Zugvögel wir

Jüdische Literatur aus der Schweiz

Von Ursula HomannRSS-Newsfeed neuer Artikel von Ursula Homann

Besprochene Bücher / Literaturhinweise

Der Band vermittelt einen kleinen Einblick in das Schaffen jüdischer Schriftsteller in der Schweiz. Sein Titel weist darauf hin, wie Hermann Levin Goldschmidt anmerkt, dass man sich sowohl "der übrigen Weltjudenheit gegenüber in einer eigenen, der schweizerischen Lage," befinde als "auch gegenüber den anderen Bevölkerungsgruppen der Schweiz. Nur auf der Grundlage dieser zweifachen Eigenheit sind die Fragen der jüdischen Kulturarbeit in der Schweiz sachgerecht aufzurollen: ihre eigentlichen Schwierigkeiten festzuhalten (und) ihre besonderen Leistungen hervorzuheben."

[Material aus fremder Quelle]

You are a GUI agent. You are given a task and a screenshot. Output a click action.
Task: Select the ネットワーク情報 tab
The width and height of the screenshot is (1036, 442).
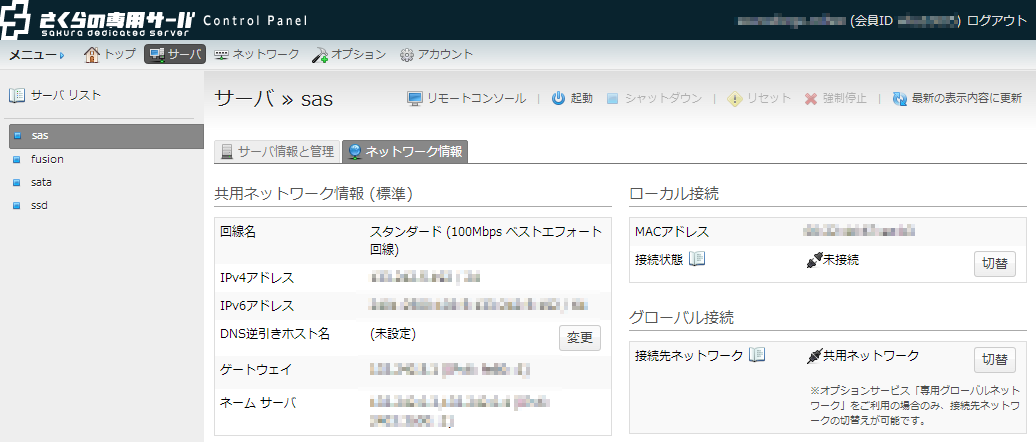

Achtzehn jüdische Autorinnen und Autoren - die, abgesehen von Luc Bondy und Daniel Ganzfried in der hiesigen Literaturszene weitgehend unbekannt sein dürften - setzen sich mit der Gegenwart und mehr noch mit der Vergangenheit, insbesondere der nationalsozialistischen, auseinander und deren Auswirkungen auf das Heute. Viele Texte wurden schon anderweitig veröffentlicht. Ob man gut beraten war, sich bei den meisten Texten mit Auszügen aus Romanen zu begnügen, sei dahingestellt, zumindest bleiben dadurch manche Zusammenhänge im Dunkeln wie etwa bei "Le Feu au lac" von Jean-Luc Benoziglio und "Der Absender" von Daniel Ganzfried, der vor einigen Jahren durch die Artikelserie zum "Fall Wilkomirski" von sich reden machte.

Die in Russland geborene und in Berlin und Lausanne aufgewachsene Autorin Rose Choron berichtet in kurzen Absätzen, wie ihre Familie zur Hitler-Zeit Berlin verließ und nach Lausanne zog, wo sie sich später darum bemühte, anderen illegal eingereisten Flüchtlingen zu helfen.

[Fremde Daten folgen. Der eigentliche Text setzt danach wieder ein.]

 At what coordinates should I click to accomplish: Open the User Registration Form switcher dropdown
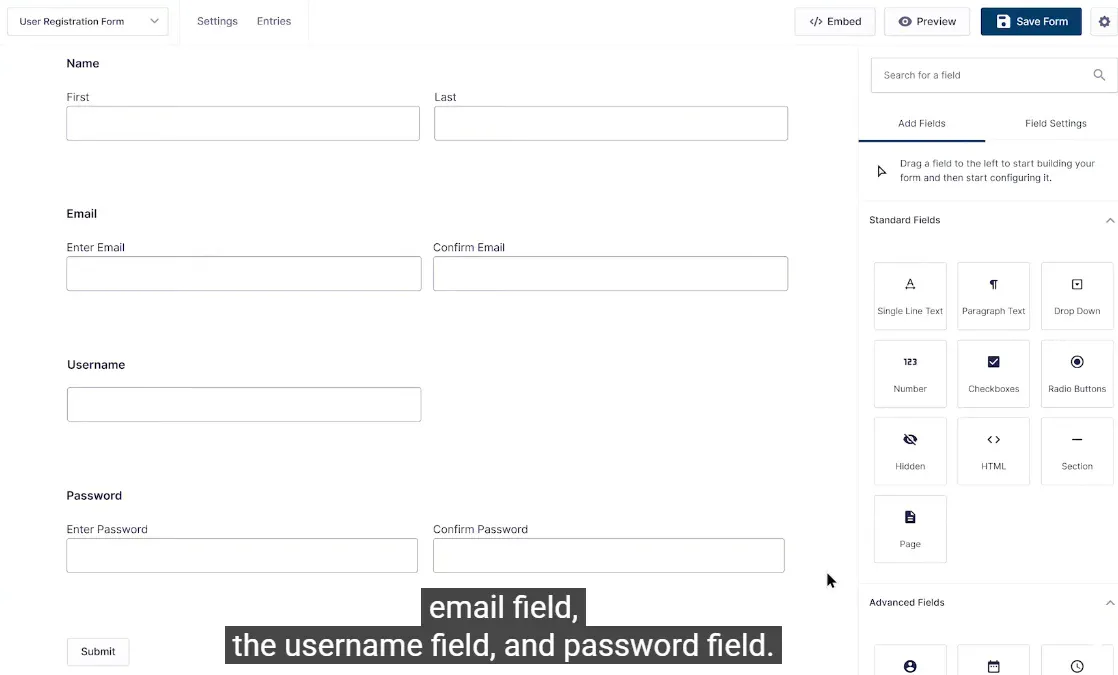[88, 22]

Selbst den nach 1945 Geborenen gelingt es durchaus, die schlimmen und beklemmenden Jahre der Nazizeit heraufzubeschwören mit all ihren negativen Begleiterscheinungen wie Unsicherheit, Flucht, Angst, die bei Kindern und Jugendlichen gelegentlich in Abenteuerlust ausartete.

Roman Buxbaums Albträume handeln von Konzentrationslagern. Charles Lewinsky stellt sich "Hitler auf dem Rütli" vor.

Spannend und ergreifend erzählt Marta Rubinstein von einem polnischen Schneider, der an Schwindsucht leidet. Doch ein Pogrom kommt dem Tod durch Schwindsucht zuvor und rafft auch seine Familie hinweg. Nur der älteste Sohn überlebt das Massaker. Ihm gelingt die Rückkehr in ein halbwegs normales und erfolgreiches Leben, bis die Nazis kommen und seine Frau und Kinder ermorden. Es bleibt ihm nur noch die Auswanderung nach Palästina: Nur "fort aus dem barbarischen Europa". Mit seiner alten Nähmaschine macht er sich auf den Weg.

Nicht jede Geschichte überzeugt durch literarische Qualität wie etwa die kleine Skizze des bekannten Theaterregisseurs Luc Bondy über seine Großmutter. Gabriele Markus hat einige Gedichte beigesteuert und einen Text über ihre Kindheit unter dem Titel "Zugvögel wir".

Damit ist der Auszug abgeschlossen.